• **Отрывок**

<<<<

Из печатных источников, как я уже говорил, следует вне всяких сомнений, что вдохновителем и организатором императорского романа был Талейран. Только немногие мемуаристы приписывают главную сводническую заслугу маршалу Мюрату, адъютантом которого был молодой Флао, отличавшийся при «спасении на грязях» в Валевицах. За технической реализацией любовного сценария следил генерал Дюрок, наполеоновский «офицер Для особых поручений». Непосредственное воздействие на Валевскую оказывали ее две подруги: «поседелая в сводничестве» и охотно служащая Талейрану мадам де Вобан и ее верная ученица Эмилия (Эльжбета) Цихоцкая, «блондинка с ангельским лицом, чья жизнь была сплошной вереницей любовных похождений». Я полагаю, что этой опытной команды, при энергичной поддержке со стороны молодых Лончиньских и абсолютном попустительстве престарелого Валевского, вполне было достаточно, чтобы сломить сопротивление двадцатилетней камергерши.

Но в освещении Массона и Орнано, единственных интерпретаторов воспоминании Валевской, «сватание» ее за Наполеона выглядит совсем иначе. Бытовая драма перерастает в национальную трагедию. В ролях «сватов» предстают первые особы наполеоновской Польши. Но вскоре мы убедимся, что рассказ камергерши высказывает много (весьма оправданных) сомнений.

>>>>

• **Сведения о расположении слов и элементов**
<<<<

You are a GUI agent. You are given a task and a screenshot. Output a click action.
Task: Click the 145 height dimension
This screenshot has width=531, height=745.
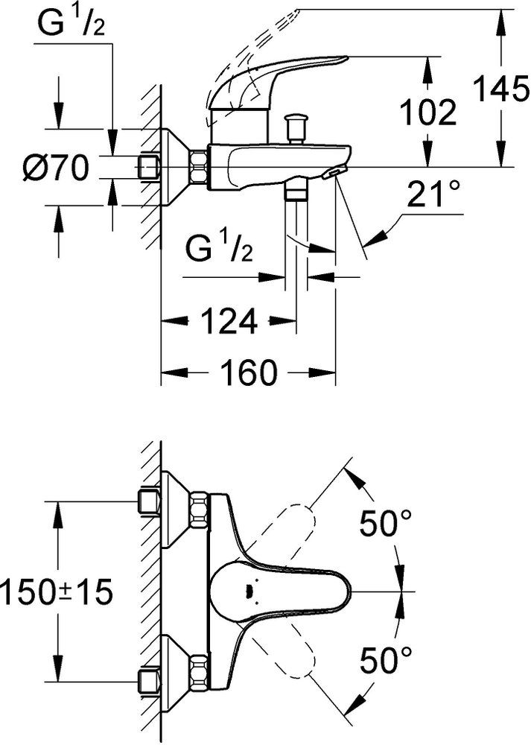pyautogui.click(x=499, y=90)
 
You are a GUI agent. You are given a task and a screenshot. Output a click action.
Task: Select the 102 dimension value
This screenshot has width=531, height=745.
pyautogui.click(x=427, y=112)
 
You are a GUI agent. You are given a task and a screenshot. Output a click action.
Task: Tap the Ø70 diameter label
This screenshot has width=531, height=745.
pyautogui.click(x=56, y=168)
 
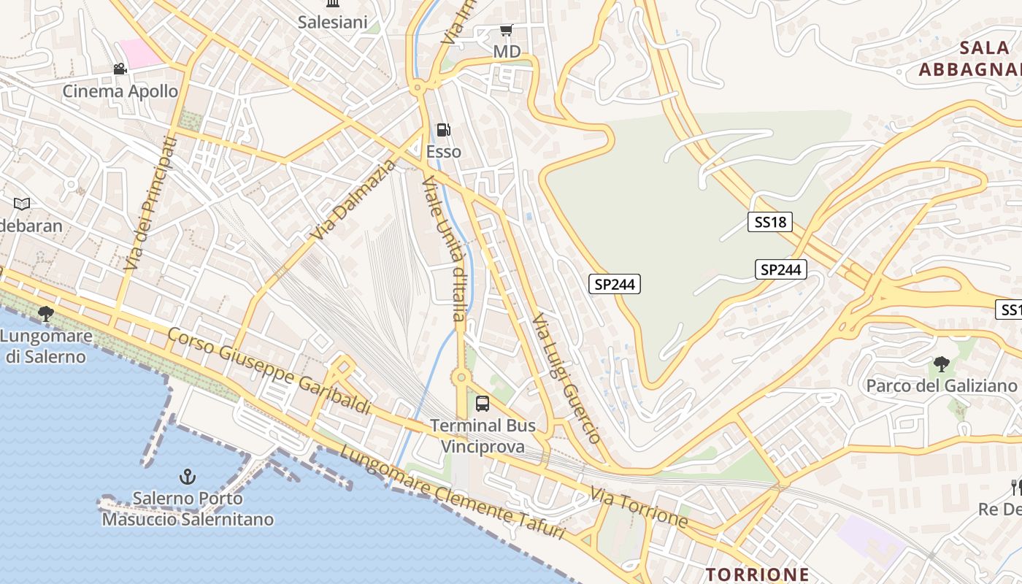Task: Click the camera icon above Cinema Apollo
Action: pos(120,69)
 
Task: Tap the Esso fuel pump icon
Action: pos(443,131)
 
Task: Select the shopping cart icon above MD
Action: pos(506,31)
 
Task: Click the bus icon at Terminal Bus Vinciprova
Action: pos(482,403)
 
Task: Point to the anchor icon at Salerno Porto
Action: pos(188,477)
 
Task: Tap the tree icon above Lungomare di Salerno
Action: pos(46,314)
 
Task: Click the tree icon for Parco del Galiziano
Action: pos(941,364)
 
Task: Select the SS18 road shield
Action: pos(769,222)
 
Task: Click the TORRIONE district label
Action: pos(757,574)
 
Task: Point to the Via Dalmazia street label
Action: pos(353,199)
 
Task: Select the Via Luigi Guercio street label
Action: pos(566,379)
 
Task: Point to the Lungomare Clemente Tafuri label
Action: pos(453,493)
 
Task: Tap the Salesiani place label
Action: pos(332,23)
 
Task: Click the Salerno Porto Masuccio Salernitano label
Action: pos(188,509)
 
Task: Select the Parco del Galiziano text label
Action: pos(941,385)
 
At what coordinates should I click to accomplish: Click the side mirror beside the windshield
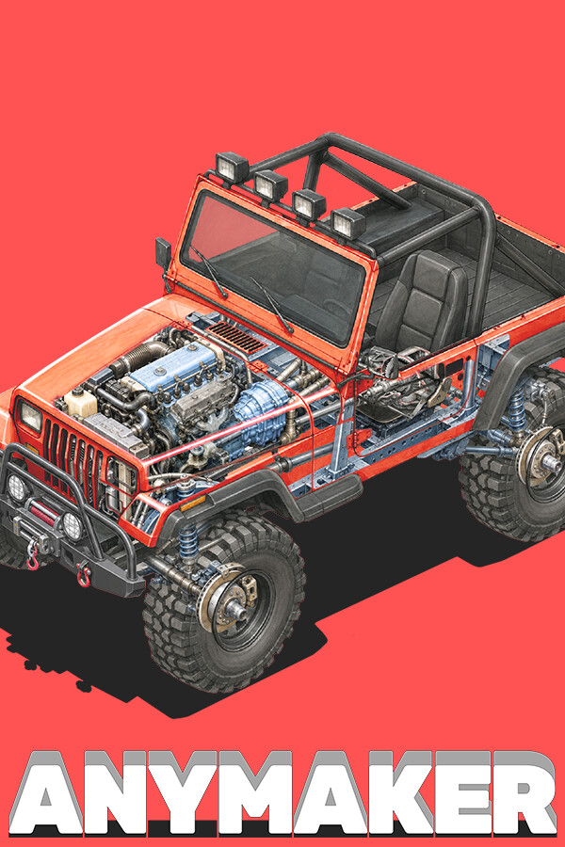point(163,253)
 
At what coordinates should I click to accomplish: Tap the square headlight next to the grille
point(31,417)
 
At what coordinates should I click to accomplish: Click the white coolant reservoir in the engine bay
point(81,403)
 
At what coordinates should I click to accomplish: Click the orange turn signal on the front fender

>>>>

• **Указания к работе**
**1.** Ответьте по отрывку на вопросы:
(а) Кто, согласно печатным источникам, был вдохновителем и организатором императорского романа?
(б) Чьим адъютантом был молодой Флао?
(в) Кто назван единственными интерпретаторами воспоминаний Валевской?
**2.** Воспроизведите строки записей, начиная со строки, содержащей «Task: Click the camera», и заканчивая строкой, содержащей «point(31,417)», включая обе. Изображения в ответ не включайте.

• **Решения по заданиям**
**1.**
(а) Талейран.
(б) Маршала Мюрата.
(в) Массон и Орнано.

**2.**
Task: Click the camera icon above Cinema Apollo
Action: pos(120,69)
 
Task: Tap the Esso fuel pump icon
Action: pos(443,131)
 
Task: Select the shopping cart icon above MD
Action: pos(506,31)
 
Task: Click the bus icon at Terminal Bus Vinciprova
Action: pos(482,403)
 
Task: Point to the anchor icon at Salerno Porto
Action: pos(188,477)
 
Task: Tap the tree icon above Lungomare di Salerno
Action: pos(46,314)
 
Task: Click the tree icon for Parco del Galiziano
Action: pos(941,364)
 
Task: Select the SS18 road shield
Action: pos(769,222)
 
Task: Click the TORRIONE district label
Action: pos(757,574)
 
Task: Point to the Via Dalmazia street label
Action: pos(353,199)
 
Task: Select the Via Luigi Guercio street label
Action: pos(566,379)
 
Task: Point to the Lungomare Clemente Tafuri label
Action: pos(453,493)
 
Task: Tap the Salesiani place label
Action: pos(332,23)
 
Task: Click the Salerno Porto Masuccio Salernitano label
Action: pos(188,509)
 
Task: Select the Parco del Galiziano text label
Action: pos(941,385)
 
At what coordinates should I click to accomplish: Click the side mirror beside the windshield
point(163,253)
 
At what coordinates should I click to accomplish: Tap the square headlight next to the grille
point(31,417)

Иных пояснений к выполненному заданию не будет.